634 - Induction of iron deficiency and excess in a human retinal microvascular endothelial cell culture model

Publication Number: 634.5510

Kaoru Terai, University of Minnesota Medical School, Minneapolis, MN, United States; Timothy R. Monko, University of Minnesota Medical School, Minneapolis, MN, United States; Thomas Bastian, University of Minnesota Medical School, Minneapolis, MN, United States; Ellen C. Ingolfsland, University of Minnesota Medical School, Maple Grove, MN, United States

Background: Derangements in iron homeostasis are common in preterm infants and may impact the development of retinopathy of prematurity (ROP). Our preliminary data from a post-hoc analysis of the Preterm Erythropoietin Neuroprotection Trial identified decreased odds of ROP stage ≥ 2 in infants with evidence of iron deficiency and increased odds in infants with evidence of iron excess (submitted to PAS 2025). We hypothesize that iron deficiency upregulates and iron excess down regulates angiogenesis through the hypoxia-inducible factor 1α-vascular endothelial growth factor (Vegf) pathway.

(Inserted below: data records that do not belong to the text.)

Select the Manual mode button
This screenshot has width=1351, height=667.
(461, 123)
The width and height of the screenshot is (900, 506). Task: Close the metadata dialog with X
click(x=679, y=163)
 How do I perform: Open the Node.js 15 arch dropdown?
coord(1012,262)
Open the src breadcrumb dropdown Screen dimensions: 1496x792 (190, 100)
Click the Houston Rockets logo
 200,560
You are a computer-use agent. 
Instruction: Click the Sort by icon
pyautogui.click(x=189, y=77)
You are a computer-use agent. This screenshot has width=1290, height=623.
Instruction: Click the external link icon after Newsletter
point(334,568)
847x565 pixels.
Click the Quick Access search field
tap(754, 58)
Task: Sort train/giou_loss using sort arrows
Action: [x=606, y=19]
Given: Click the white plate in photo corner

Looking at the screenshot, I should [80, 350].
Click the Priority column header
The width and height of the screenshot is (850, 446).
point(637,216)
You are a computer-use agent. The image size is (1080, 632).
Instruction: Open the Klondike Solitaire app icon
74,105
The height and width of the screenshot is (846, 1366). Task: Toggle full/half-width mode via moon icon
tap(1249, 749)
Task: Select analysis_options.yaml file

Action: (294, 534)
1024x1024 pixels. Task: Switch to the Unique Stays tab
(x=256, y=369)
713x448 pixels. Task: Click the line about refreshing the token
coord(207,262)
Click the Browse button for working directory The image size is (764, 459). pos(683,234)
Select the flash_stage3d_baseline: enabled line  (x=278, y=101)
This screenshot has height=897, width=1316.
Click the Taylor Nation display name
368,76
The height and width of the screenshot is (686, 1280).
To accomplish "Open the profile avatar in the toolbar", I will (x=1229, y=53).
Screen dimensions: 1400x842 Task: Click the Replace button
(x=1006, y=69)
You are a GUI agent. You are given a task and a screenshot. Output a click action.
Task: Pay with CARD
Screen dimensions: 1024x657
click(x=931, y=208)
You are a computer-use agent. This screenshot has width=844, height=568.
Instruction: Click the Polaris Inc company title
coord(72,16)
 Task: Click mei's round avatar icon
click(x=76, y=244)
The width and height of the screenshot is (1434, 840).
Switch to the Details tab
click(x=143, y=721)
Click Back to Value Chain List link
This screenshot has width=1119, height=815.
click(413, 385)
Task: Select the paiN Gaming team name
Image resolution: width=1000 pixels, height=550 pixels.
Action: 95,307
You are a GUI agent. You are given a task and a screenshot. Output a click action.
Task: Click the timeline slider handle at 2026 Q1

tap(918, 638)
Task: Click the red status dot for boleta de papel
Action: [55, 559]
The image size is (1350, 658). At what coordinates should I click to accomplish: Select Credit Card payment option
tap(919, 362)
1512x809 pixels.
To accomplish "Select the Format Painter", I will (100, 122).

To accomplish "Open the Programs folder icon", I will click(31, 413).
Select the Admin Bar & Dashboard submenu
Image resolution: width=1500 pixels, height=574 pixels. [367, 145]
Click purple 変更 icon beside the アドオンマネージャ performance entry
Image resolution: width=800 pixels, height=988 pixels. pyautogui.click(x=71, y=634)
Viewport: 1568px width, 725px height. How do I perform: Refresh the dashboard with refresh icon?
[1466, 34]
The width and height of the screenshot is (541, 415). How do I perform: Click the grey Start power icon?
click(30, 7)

Objective: To develop and optimize a model of iron deficiency (ID) and iron excess (IE) in human retinal microvascular endothelial cells (HRMECs) to study the impact of ID and IE on retinal angiogenesis

Design/Methods: To induce ID and IE, HRMECs were treated with a range of concentrations of deferoxamine (DFO) or ferric ammonium citrate (FAC): 0, 5, 10, 25, 50 and 100 µM, in 0-2% fetal bovine serum (FBS)-supplemented medium for 24, 48 and 72 hours. Iron status was measured by FerroOrange intensity by microplate reader, transferrin receptor (TFRC) mRNA expression and ferritin protein level. Cell count and survival were measured by count of Hoechst and Propidium Iodide (PI) staining. The effect of ID and IE on angiogenesis was measured by VEGFA mRNA expression by qPCR and prolyl hydroxylase domain 2 (PHD2) protein level by western blot from 10 uM DFO-treated, untreated, and 50 uM FAC-treated HRMECs at 24 and 48h.

Results: 10 uM DFO induced 66% ID by FerroOrange intensity, increased TfRc mRNA expression 2-fold at 24h and reduced ferritin protein to undetectable levels (Fig 1). 50 uM FAC induced 33% IE by FerroOrange, decreased Tfrc mRNA expression 4-fold at 24h and 6-fold at 48h, and increased ferritin protein level 9-fold at 24h and 20-fold at 48h (Fig 1). Results were dependent on percent FBS (Fig 1A, 2A, 2D). Both DFO and FAC-treated cells showed minimal cell death until 72h (Fig 2C,F), but DFO impaired cell proliferation while FAC had minimal effect (Fig 2B,E). DFO-treated HRMECs showed 2-fold and 4-fold increased VegfA mRNA expression at 24 and 48h, respectively (Fig 1B). PHD2 protein was decreased 3-fold in the FAC-treated cells at 24h but not 48h (Fig 2D).

Conclusion(s): At 24 and 48h, DFO induced ID and FAC induced IE in HRMECs grown in 1% FBS supplemented media with low rates of cell death. Though DFO appeared to impair cell proliferation, it upregulated VegfA mRNA expression, while FAC reduced PHD2 levels. These findings support our hypothesis that ID promotes but IE impairs angiogenesis via the HIF-1α pathway.

Figure 1
Human retinal microvascular endothelial cells (HRMECs) incubated in 1% fetal bovine serum supplemented growth media with a 10uM DFO or 50 uM FAC. 0, 24, and 48h results of A) FerroOrange intensity, B) mRNA expression of vascular endothelial growth factor-A (Vegfa) and transferrin receptor (TfRc), C-D) protein levels of prolyl hydroxylase domain 2 (PHD2) and ferritin.

Figure 2
Human retinal microvascular endothelial cells (HRMECs) incubated in 2% fetal bovine serum supplemented growth media with a range of concentrations of deferoxamine (DFO) to induce iron deficiency or ferric ammonia citrate (FAC) to induce iron excess. 0, 24, 48, and 72h results of FerroOrange intensity, Hoechst-stained cell count, propidium iodide (PI)-stained cell count of DFO or FAC treated cells, respectively (A-C, D-F).